Yesterday, the Sixth Circuit affirmed an employer’s summary judgment dismissing a workplace harassment and retaliation claim. Hamm v. Pullman SST, Inc., No. 25-1617 (6th Cir. 2-12-26). The plaintiff alleged that he was harassed by his co-workers and the construction superintendent and then was fired in retaliation for complaining. The Court found that the employer’s actions to respond to his complaints were sufficient based on the information provided and his repeated failure to accept alternative work assignments gave the employer an honest belief that he was not interested in continuing his employment, justifying his termination.
According to the Court’s opinion, the plaintiff was hired by
the construction manager and reported to the superintendent. After a few months, he mentioned that he was
bi-sexual to a co-worker, who told others.
Starting in November, he was called derogatory names by his co-workers
and the superintendent. He finally reported to the manager in mid-February
that unnamed co-workers were calling him homophobic slurs, but did not mention
that he was bi-sexual. Thinking it was
merely a personality conflict, the manager spoke to the crew and the problem
was resolved for a couple of weeks.
However, when it started again, he complained again to the manager in
mid-March about two co-workers and the superintendent referring to him with
homophobic slurs. The manager said he
would take care of it, still without any knowledge that this was a sexual
harassment complaint because of the vagueness of the complaint. The plaintiff claimed that the mistreatment
continued, culminating in him leaving the worksite never to return on April 29
because of an anxiety attack.
He finally formally reported the problem on April 29 to HR,
which conducted a thorough investigation.

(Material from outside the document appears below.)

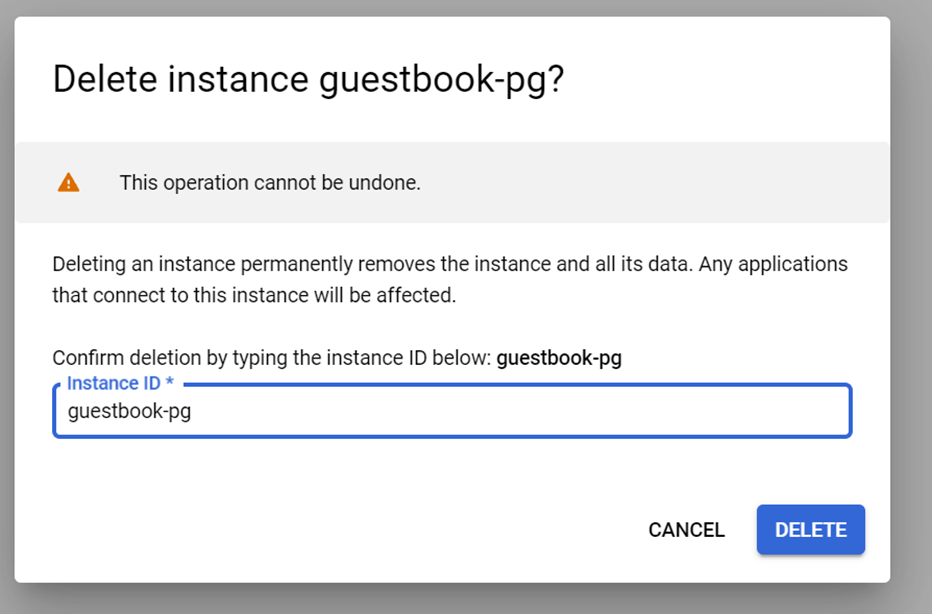Click the orange warning triangle icon
The height and width of the screenshot is (614, 932).
(68, 182)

Everyone – including the allegedly neutral witnesses – denied his
allegations, except for the superintendent losing his temper with him on April
29. Instead, he was described as
lazy. The superintendent was formally warned. All of the supervisors were required to
submit to anti-harassment training and the employees were required to re-read
and re-sign the anti-harassment policy. Nonetheless, the plaintiff refused to return
to work and began a medical leave for his anxiety. Throughout the month of May, he was offered five
different re-assignments to different work locations, but he objected to all of
them for reasons other than his medical leave or anxiety. While he never technically refused, he never
accepted them either and had secretly recorded at least one of job offers. After twice extending his medical leave, he
inquired about returning to work and was told that his employment had been
terminated.
The Court declined to address a number of potential issues
and others the parties chose to not dispute, including whether this constituted
harassment prohibited by Title VII, whether the periodic comments were
sufficient to create a hostile work environment, etc.
The Court rejected the argument that the employer was automatically
liable for any comments by the superintendent because the plaintiff failed to
produce any evidence that the superintendent took or could take any tangible
employment actions, making him a supervisor whose actions would bind the
employer. Instead, the superintendent was treated as a co-worker.
Employers are only held liable for co-worker harassment if
it was negligent – i.e., it knew or should have known about the harassment and unreasonably
failed to stop it.
Or, as our own caselaw puts it, the
employer’s response must “manifest[] indifference or unreasonableness in light
of the facts the employer knew or should have known.” . . . If, then, an employer takes “prompt and
appropriate corrective action” after learning of the harassment, employees
cannot tie the harassment to the employer. . . .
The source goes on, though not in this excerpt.